## Exercise requirements
Your response should consist of the lines below, printed exactly.

Stored data
□ □ □

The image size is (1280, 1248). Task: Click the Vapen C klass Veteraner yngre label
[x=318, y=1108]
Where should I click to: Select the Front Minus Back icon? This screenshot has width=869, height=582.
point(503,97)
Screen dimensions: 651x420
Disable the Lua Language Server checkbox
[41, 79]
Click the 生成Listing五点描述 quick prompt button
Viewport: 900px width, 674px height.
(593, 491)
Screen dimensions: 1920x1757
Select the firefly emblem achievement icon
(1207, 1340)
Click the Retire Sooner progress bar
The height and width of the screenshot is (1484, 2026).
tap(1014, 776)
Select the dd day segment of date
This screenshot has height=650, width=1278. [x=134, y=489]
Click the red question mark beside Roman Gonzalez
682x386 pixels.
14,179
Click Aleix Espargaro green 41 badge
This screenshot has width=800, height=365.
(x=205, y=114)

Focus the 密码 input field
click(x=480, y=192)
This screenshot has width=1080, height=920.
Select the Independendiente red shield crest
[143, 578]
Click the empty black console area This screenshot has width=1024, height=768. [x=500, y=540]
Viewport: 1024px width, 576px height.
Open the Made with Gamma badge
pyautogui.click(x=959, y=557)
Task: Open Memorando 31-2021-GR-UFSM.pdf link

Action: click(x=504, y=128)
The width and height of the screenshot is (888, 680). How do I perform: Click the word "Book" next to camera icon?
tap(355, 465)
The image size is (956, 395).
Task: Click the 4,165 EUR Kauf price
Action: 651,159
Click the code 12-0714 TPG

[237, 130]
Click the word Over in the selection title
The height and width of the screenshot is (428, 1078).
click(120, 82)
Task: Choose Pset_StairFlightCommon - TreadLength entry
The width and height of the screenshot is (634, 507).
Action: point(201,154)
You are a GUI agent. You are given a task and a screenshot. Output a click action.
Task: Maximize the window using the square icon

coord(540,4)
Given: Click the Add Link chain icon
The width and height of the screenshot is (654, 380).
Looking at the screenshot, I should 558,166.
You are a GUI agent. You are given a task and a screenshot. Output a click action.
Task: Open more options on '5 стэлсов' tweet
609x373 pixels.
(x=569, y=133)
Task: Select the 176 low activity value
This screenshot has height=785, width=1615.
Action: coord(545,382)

□ □ □

## Answer to the problem
The image size is (1280, 1248). Task: Click the Vapen C klass Veteraner yngre label
[x=318, y=1108]
Where should I click to: Select the Front Minus Back icon? This screenshot has width=869, height=582.
point(503,97)
Screen dimensions: 651x420
Disable the Lua Language Server checkbox
[41, 79]
Click the 生成Listing五点描述 quick prompt button
Viewport: 900px width, 674px height.
(593, 491)
Screen dimensions: 1920x1757
Select the firefly emblem achievement icon
(1207, 1340)
Click the Retire Sooner progress bar
The height and width of the screenshot is (1484, 2026).
tap(1014, 776)
Select the dd day segment of date
This screenshot has height=650, width=1278. [x=134, y=489]
Click the red question mark beside Roman Gonzalez
682x386 pixels.
14,179
Click Aleix Espargaro green 41 badge
This screenshot has width=800, height=365.
(x=205, y=114)

Focus the 密码 input field
click(x=480, y=192)
This screenshot has width=1080, height=920.
Select the Independendiente red shield crest
[143, 578]
Click the empty black console area This screenshot has width=1024, height=768. [x=500, y=540]
Viewport: 1024px width, 576px height.
Open the Made with Gamma badge
pyautogui.click(x=959, y=557)
Task: Open Memorando 31-2021-GR-UFSM.pdf link

Action: click(x=504, y=128)
The width and height of the screenshot is (888, 680). How do I perform: Click the word "Book" next to camera icon?
tap(355, 465)
The image size is (956, 395).
Task: Click the 4,165 EUR Kauf price
Action: 651,159
Click the code 12-0714 TPG

[237, 130]
Click the word Over in the selection title
The height and width of the screenshot is (428, 1078).
click(120, 82)
Task: Choose Pset_StairFlightCommon - TreadLength entry
The width and height of the screenshot is (634, 507).
Action: point(201,154)
You are a GUI agent. You are given a task and a screenshot. Output a click action.
Task: Maximize the window using the square icon

coord(540,4)
Given: Click the Add Link chain icon
The width and height of the screenshot is (654, 380).
Looking at the screenshot, I should 558,166.
You are a GUI agent. You are given a task and a screenshot. Output a click action.
Task: Open more options on '5 стэлсов' tweet
609x373 pixels.
(x=569, y=133)
Task: Select the 176 low activity value
This screenshot has height=785, width=1615.
Action: coord(545,382)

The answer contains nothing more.